Along with Nicole Dib, a Ph.D. candidate at the University of California, Santa Barbara (UCSB), I helped organize a panel entitled "Imagining the Future of Resistance: Speculative Fiction and the Aesthetics of Social Transformation." This panel turned a critical lens toward speculative fiction to ask how activist writers of color use this genre to challenge the violence of a U.S. state that routinely attempts to erase native communities, exacerbate climate change, and exclude immigrants from civic belonging. In her paper, Nicole explored how two contemporary Native American authors, Louise Erdrich and Rebecca Roanhorse, build new ways of imagining community in speculative fiction novels that feature characters on the run from world-ending catastrophes. In my paper, entitled "Imagining the Dystopian Future of U.S. Immigration in Sabrina Vourvoulias’ Ink," I considered how Sabrina Vourvoulias' speculative fiction novel Ink warns about the current path of U.S. immigration policy and raise questions about the economic, social, political, and spiritual costs of allowing xenophobic sentiment and practices to continue to escalate in this nation. Our third panelist, Elizabeth Callaway, an assistant professor of English at the University of Utah, took our discussion beyond the world as we know it by discussing how an Afrofuturist novel set in an alternate universe, N. K. Jemisin's The Fifth Season, models climate change and urges new engagements with environmental crisis. Chairing and commenting on these individual papers was Ruth Hsu, a professor at the University of Hawai'i at Manoa who specializes in Asian American and African American literary and cultural studies and whose research examines the intersection of nation, gender, and ethnicity. Here is a picture of the entire panel posing after our session.
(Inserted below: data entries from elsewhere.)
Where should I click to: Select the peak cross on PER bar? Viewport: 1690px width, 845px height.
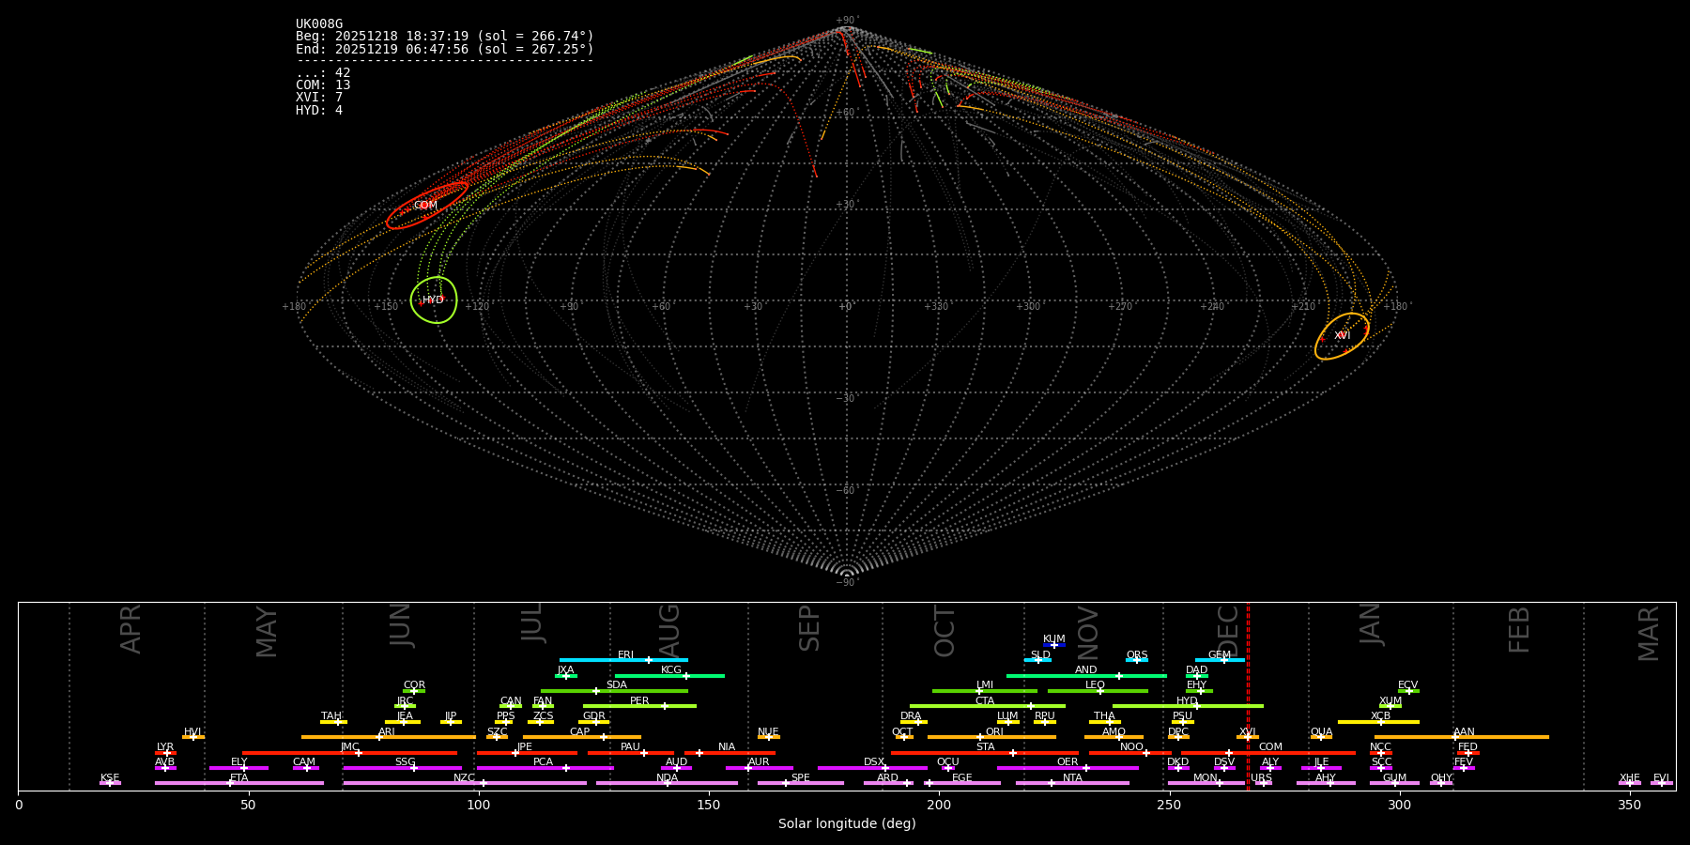coord(665,706)
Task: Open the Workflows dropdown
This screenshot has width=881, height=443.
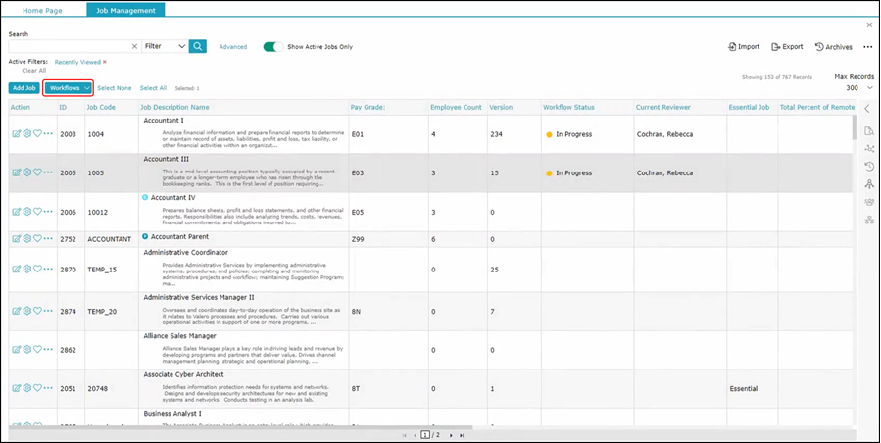Action: [69, 88]
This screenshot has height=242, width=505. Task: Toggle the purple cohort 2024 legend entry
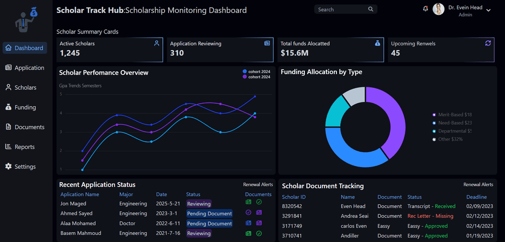tap(256, 77)
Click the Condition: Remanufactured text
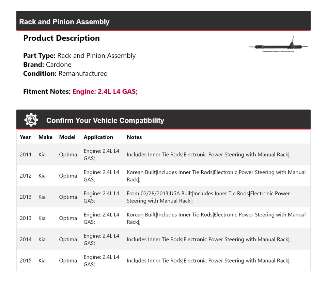Screen dimensions: 327x282 coord(65,73)
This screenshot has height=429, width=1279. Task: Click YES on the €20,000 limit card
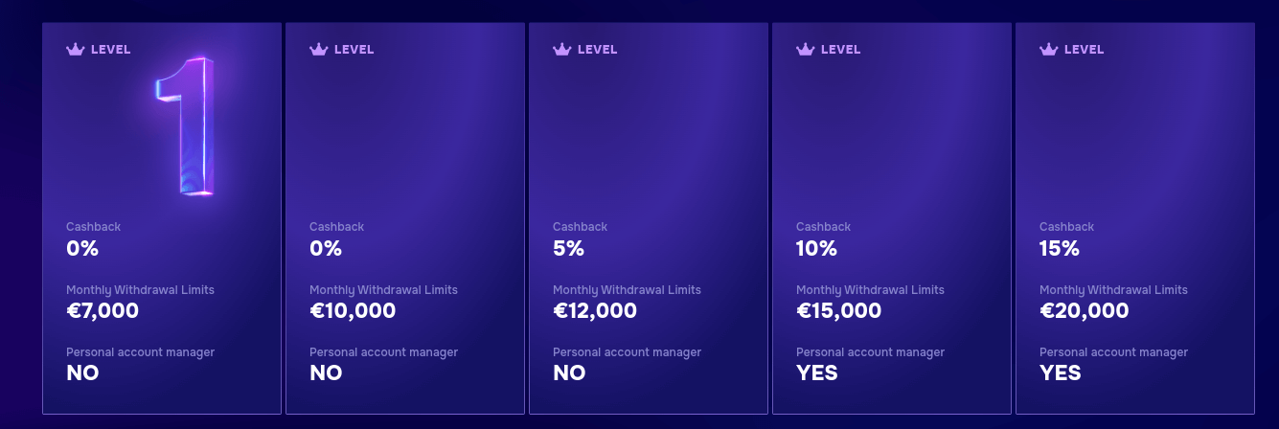click(1060, 373)
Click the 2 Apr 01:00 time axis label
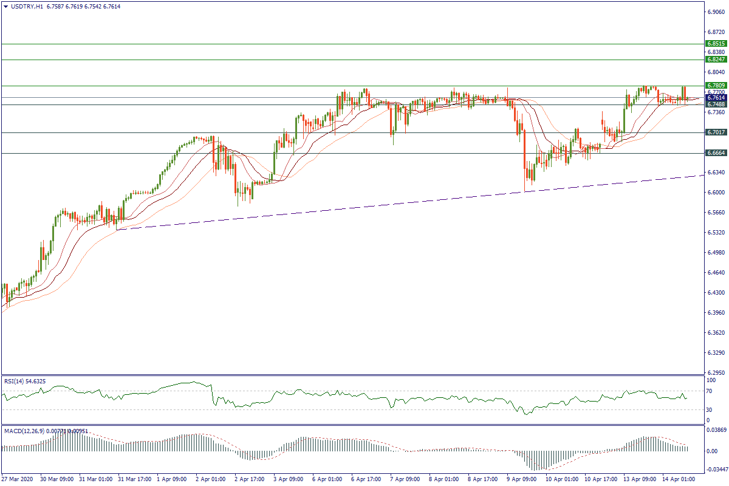Screen dimensions: 729x486 211,479
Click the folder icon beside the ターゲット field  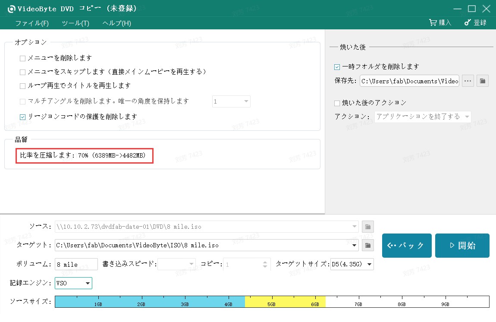pyautogui.click(x=367, y=245)
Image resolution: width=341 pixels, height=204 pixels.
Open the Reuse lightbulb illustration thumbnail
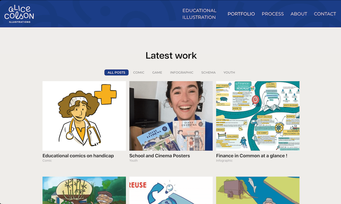(x=171, y=190)
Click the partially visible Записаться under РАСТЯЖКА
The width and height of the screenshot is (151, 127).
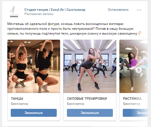tap(135, 113)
In addition to presenting on this panel and listening to other talks, I was delighted to attend the launch party for the recently published edited collection Antiracism Inc.: Why the Way We Talk about Racial Justice Matters (2019, co-edited by Felice Blake, Paula Ioanide, and Alison Reed). I am especially excited about the publication of this collection, as I helped organize many of the conferences and conversations that gave rise to this publication when I served as a Graduate Fellow for the "Antiracism Inc." program (2013-2016) sponsored by UCSB's American Cultures and Global Contexts Center under the direction of Felice Blake, one of my dissertation advisors. This launch party was truly an occasion of fellowship and celebration. Here is a picture of Felice and me posing together with a copy of the book.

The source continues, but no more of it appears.